- READING PASSAGE:
# # #
Tom,
>I think one of the issues here is not disciplinarity vs
>interdisciplinarity or the permutations. Rather, I believe that those in
>liberal studies, the humanities, have failed to make a case, even to
>themselves, for the importance of these disciplines other than providing
>a softening of the harsh exteriors of the strucutures built by the more
>technologically driven bodies of knowledge.
I think this hits the mark.
And perhaps because of that failure calls for interdisciplinearity sound
like you're going to mix irrelevant--and, to many, boring--disciplines
together and come up a tasty intellectual dish. To mix a few metaphors.
Here's a little bit of Alfred North Whitehead, from SCIENCE AND THE MODERN
WORLD, circa 1925.
"There is no easy single solution of the practical difficulties of
education. We can, however, guide ourselves by a certain simplicity in its
general theory. The student should concentrate within a limited field."
Note well, Tom. Over and over again Whitehead made this point: don't teach
too much, teach what you teach well and deeply, education needs depth as
well as breadth...
"Such concentration should include all practical and intellectual
acquirements requisite for that concentration."
# # #
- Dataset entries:
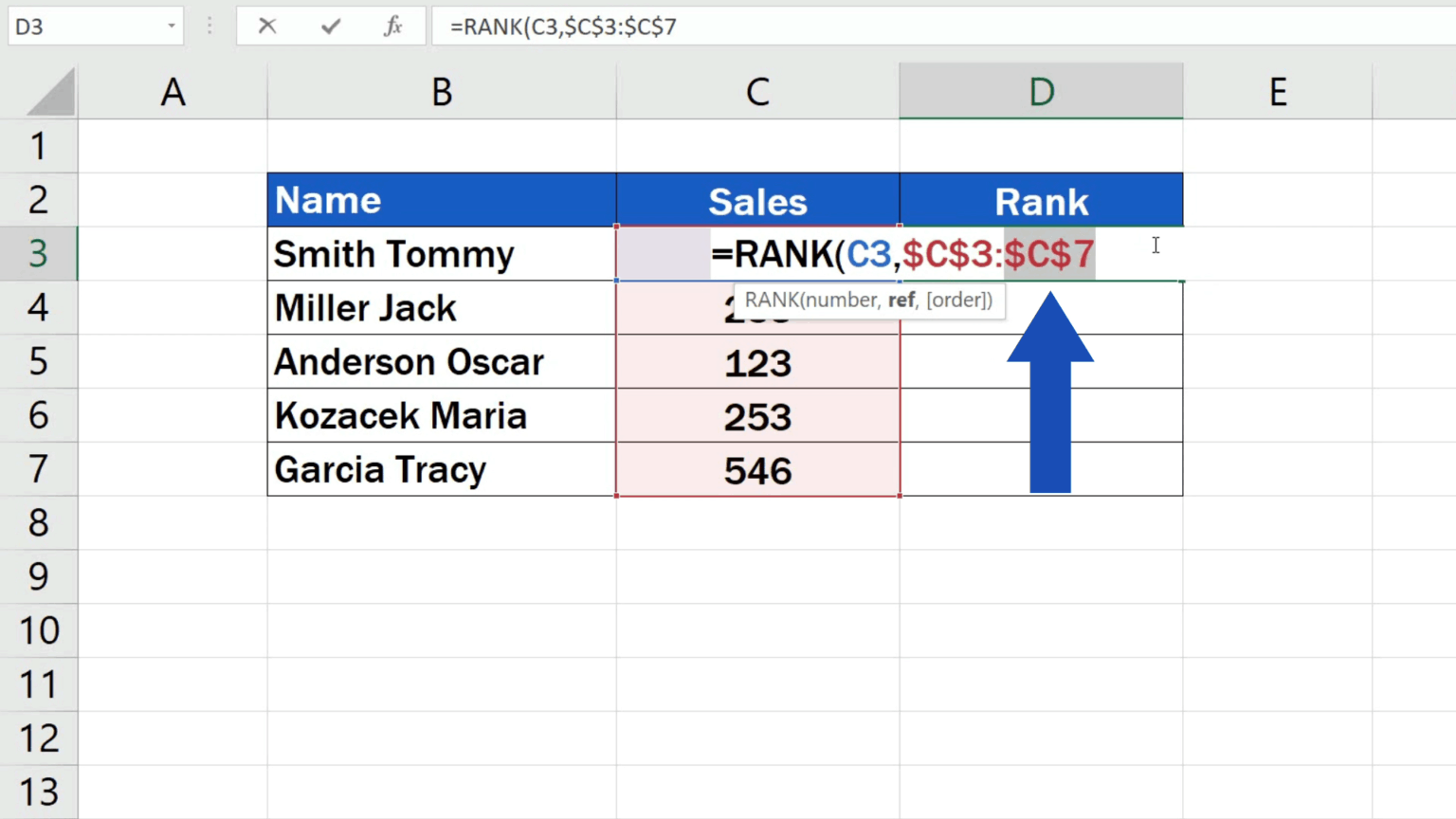Select column E header
This screenshot has height=819, width=1456.
click(1277, 91)
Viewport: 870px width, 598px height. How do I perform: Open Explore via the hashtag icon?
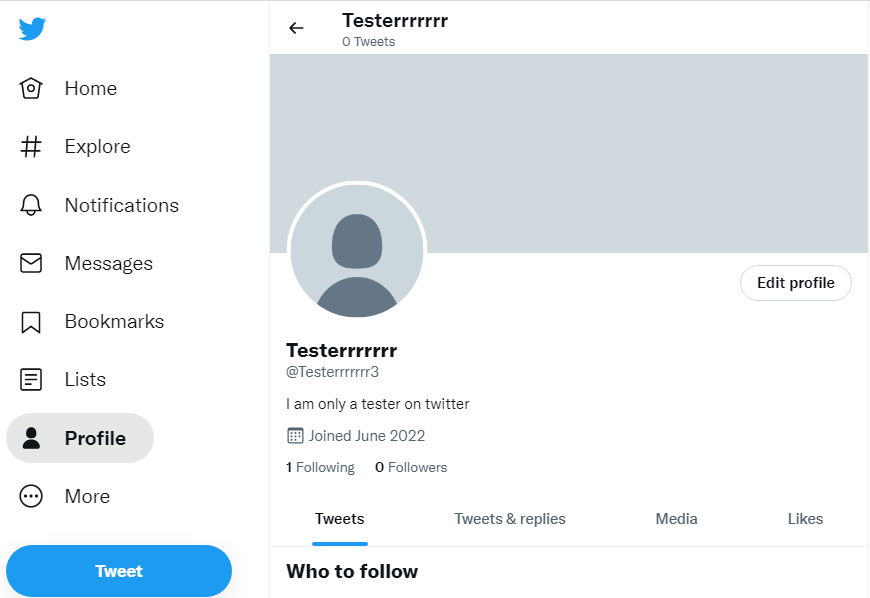click(x=32, y=147)
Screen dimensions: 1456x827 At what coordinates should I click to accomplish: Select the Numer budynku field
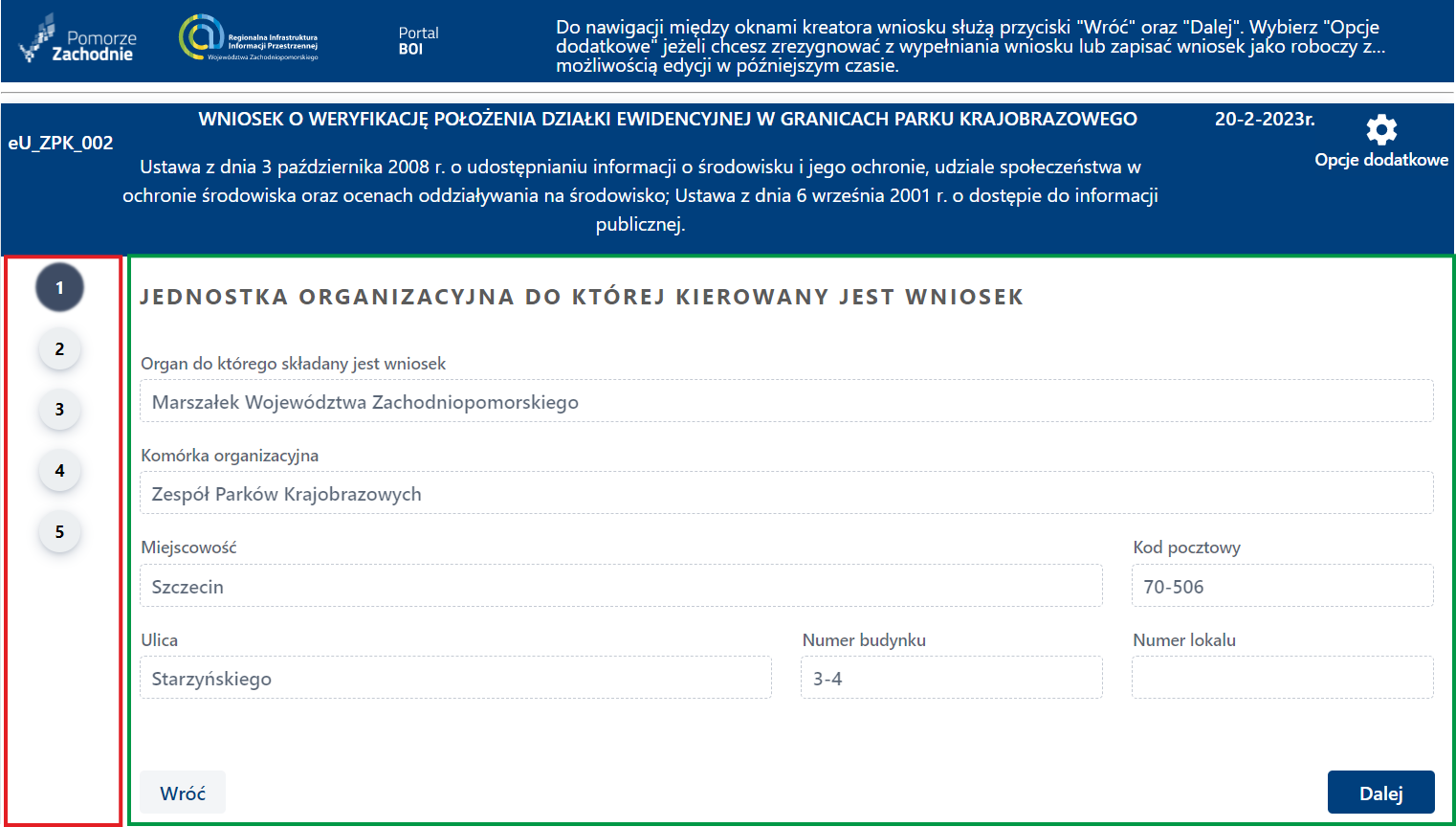click(951, 677)
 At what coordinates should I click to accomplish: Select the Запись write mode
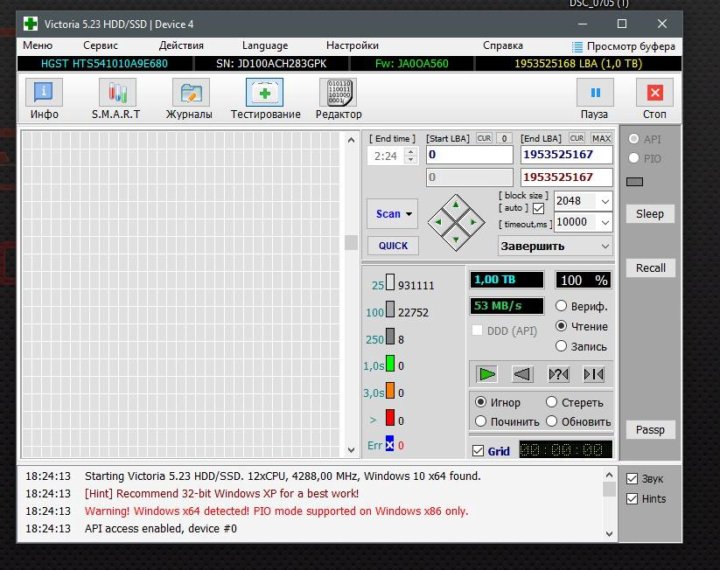click(561, 346)
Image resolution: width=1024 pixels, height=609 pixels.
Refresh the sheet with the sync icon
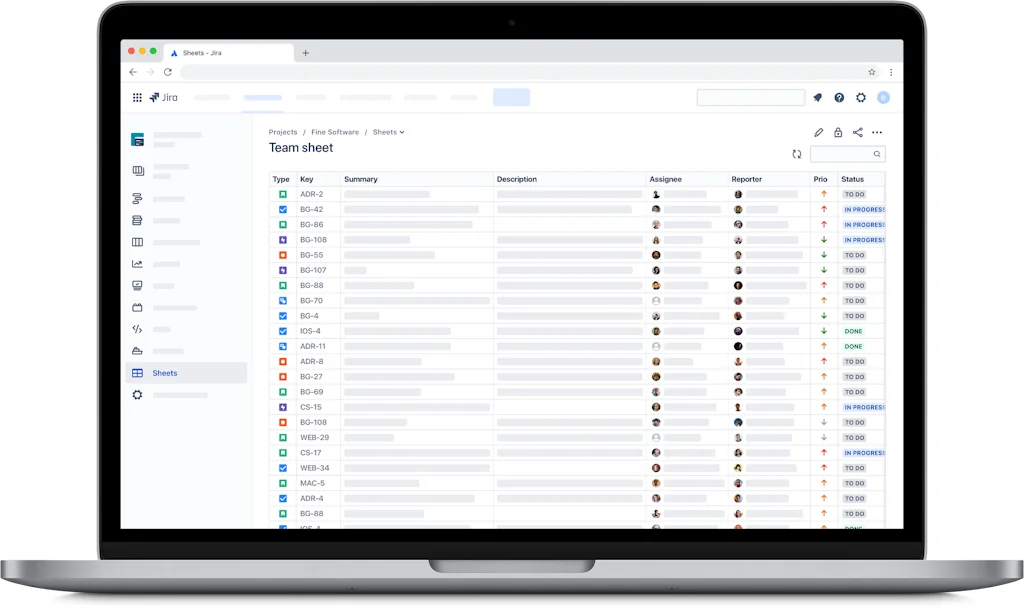click(797, 154)
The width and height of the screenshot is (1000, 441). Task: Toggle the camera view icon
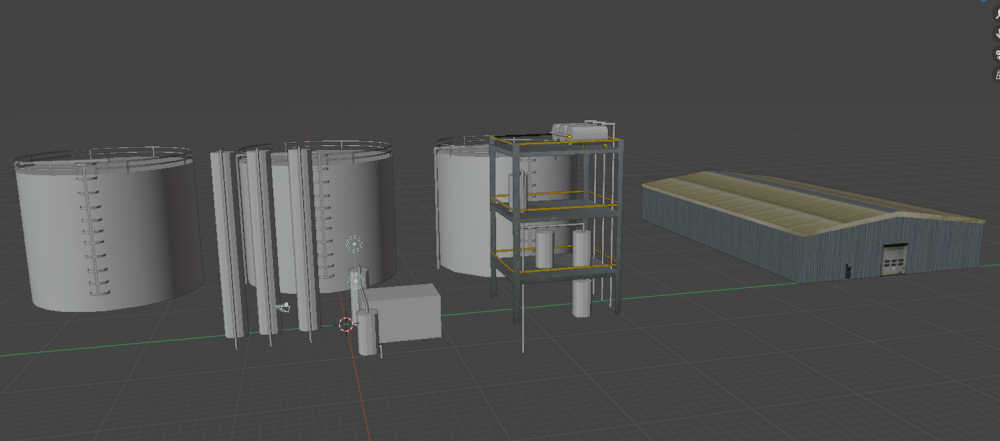[997, 55]
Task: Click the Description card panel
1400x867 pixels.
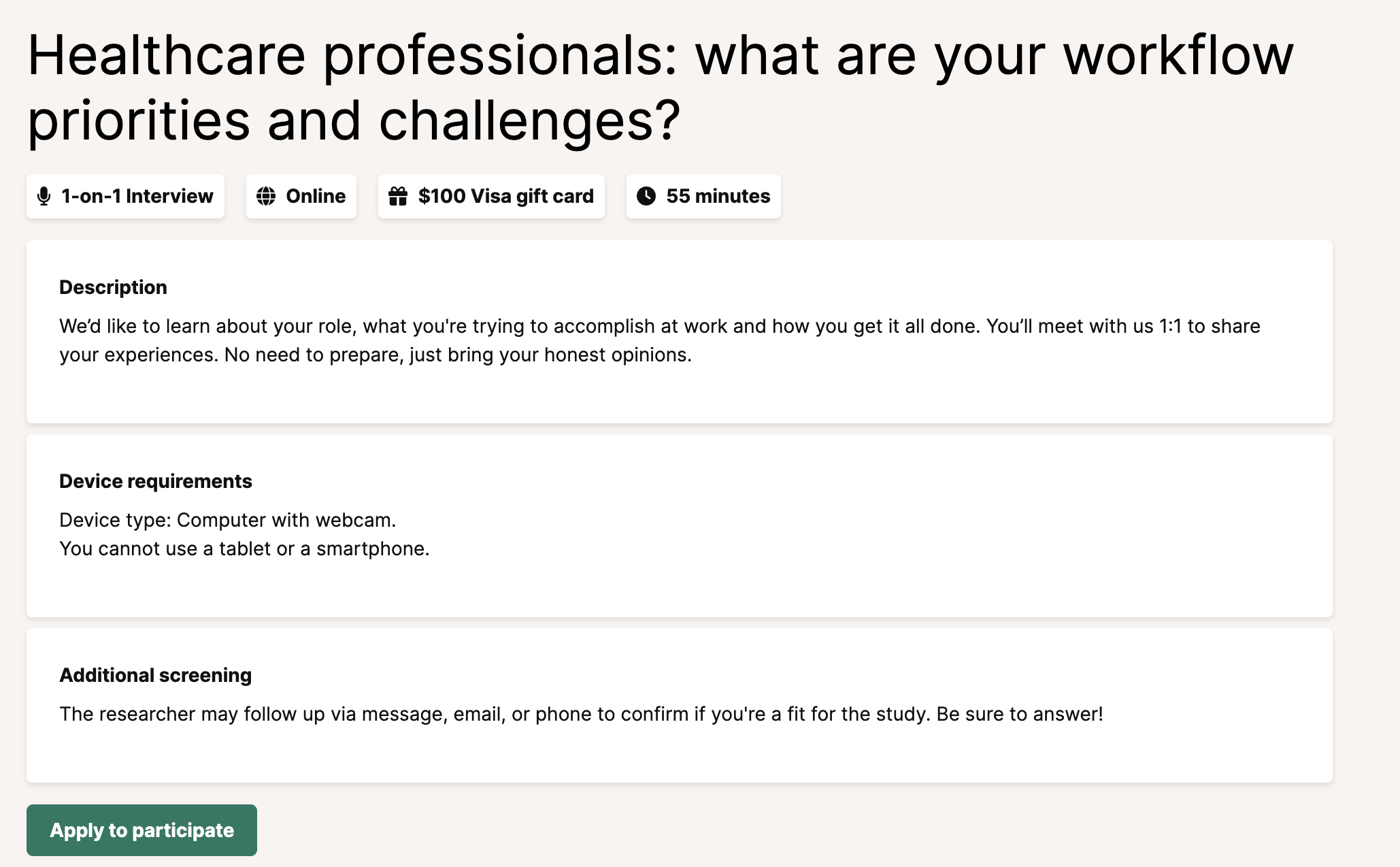Action: click(680, 331)
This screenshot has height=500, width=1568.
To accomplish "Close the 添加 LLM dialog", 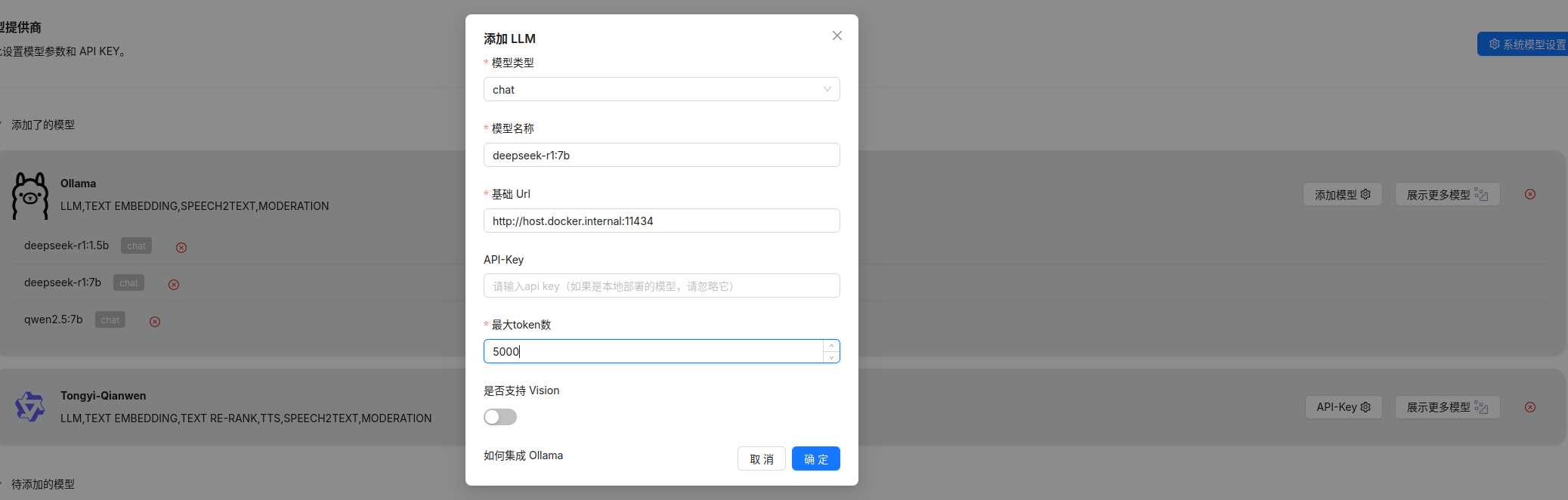I will (837, 35).
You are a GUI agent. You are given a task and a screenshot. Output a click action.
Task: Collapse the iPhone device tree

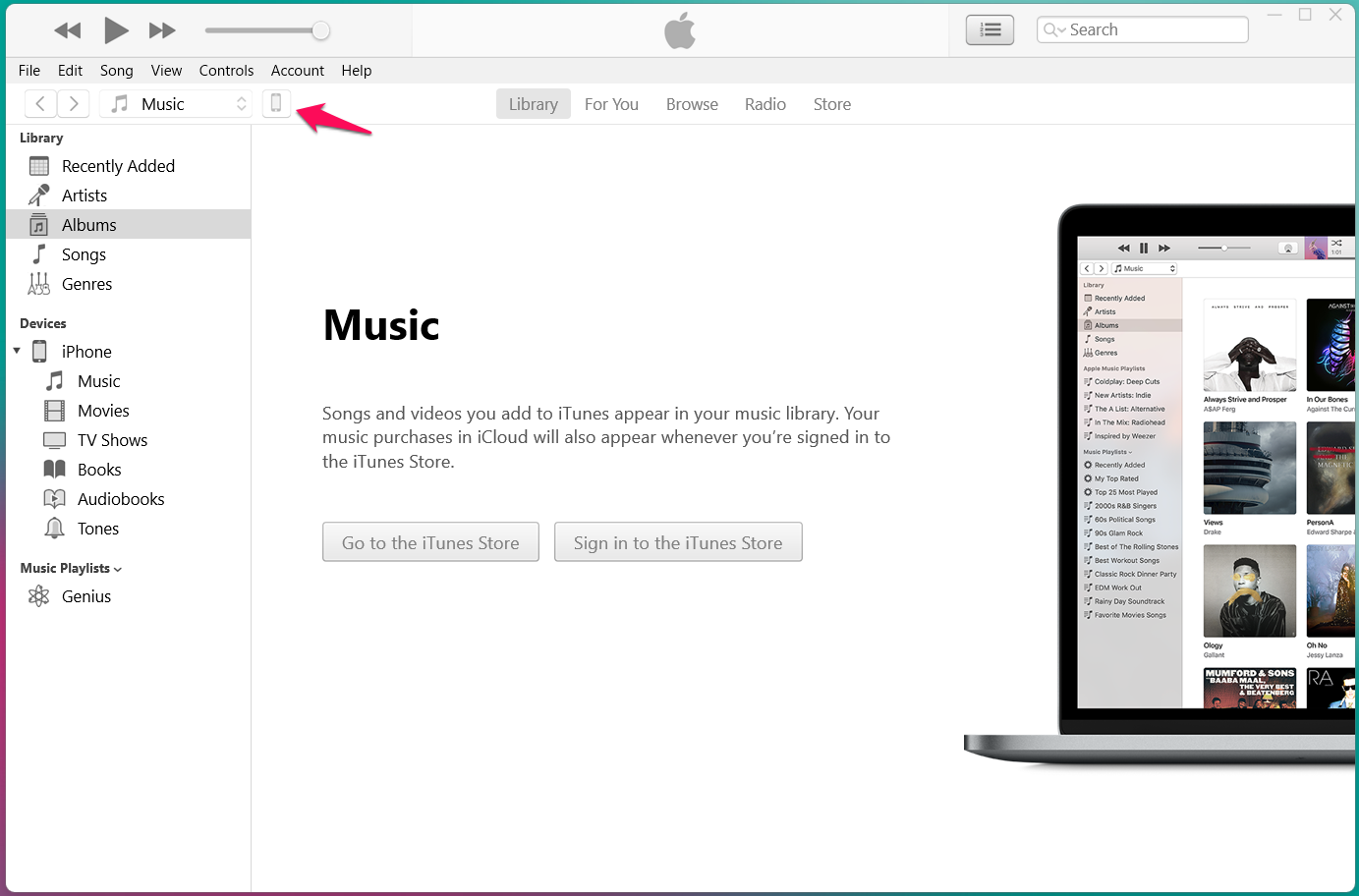(17, 351)
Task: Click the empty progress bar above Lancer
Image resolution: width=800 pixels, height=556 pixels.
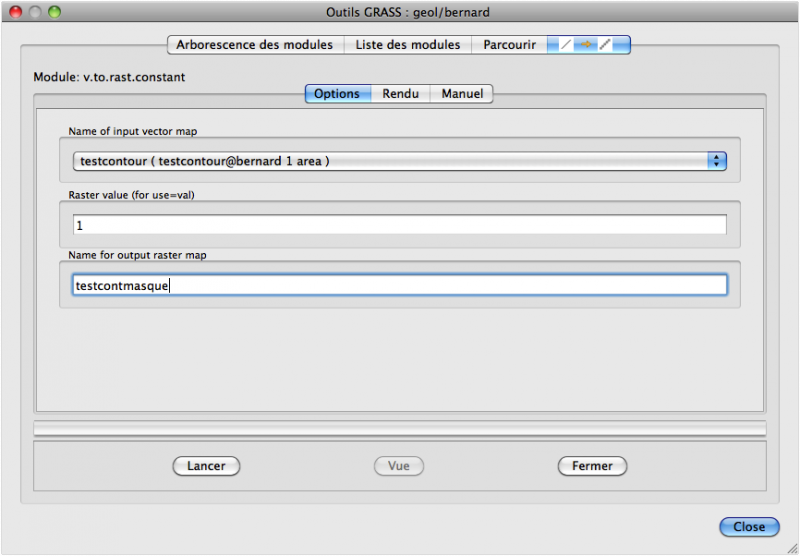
# # #
- TASK LIST:
(a) Decide whether each statement agrees with the message about interdisciplinarity, answering yes or no and quoting the words that settle it: (i) The writer agrees with the quoted view that the humanities have failed to make a case for themselves. (ii) The Whitehead passage comes from SCIENCE AND THE MODERN WORLD. (iii) Whitehead advised that the student should range across as many fields as possible.
(b) Please carry the message about interdisciplinarity further, picking up right after its final sentence.
The dataset entries have no connection to the message about interdisciplinarity.

- RESPONSE LIST:
(a)
(i) Yes: "I think this hits the mark."
(ii) Yes: "from SCIENCE AND THE MODERN WORLD, circa 1925."
(iii) No: "The student should concentrate within a limited field."

(b)
Perhaps this is a crucial pedagogic concept: you don't mix disciplines
aimlessly, but include in your "concentration" all the practical and
intellectual requirement: Dewey's "interfusion." Want to be a nurse: you
need to know anatomy and physiology as well as bed making and giving
injections, and you need to study the psychology of the patient, and the
sociology of the family as it impinges on aftercare...the concentration
lending relevance and meaning to the rest of the curriculum.
Whiehead also wanted to inclulcate in students "the habit of art."
He said: "When you understand all about the sun and all about the
atmosphere and all about the rotation of the earth, you may still miss the
radiance of the sunset...But...art concerns more than sunsets. A factory,
with its machinery, its community of operatives, its social service to the
general population, its dependence upon organizing and designing genius,
its potentialities as a source of wealth to the holders of its stock is an
organism exhibiting a variety of vividwalues. What we want to train is the
habit of apprehending such an organization in its completeness."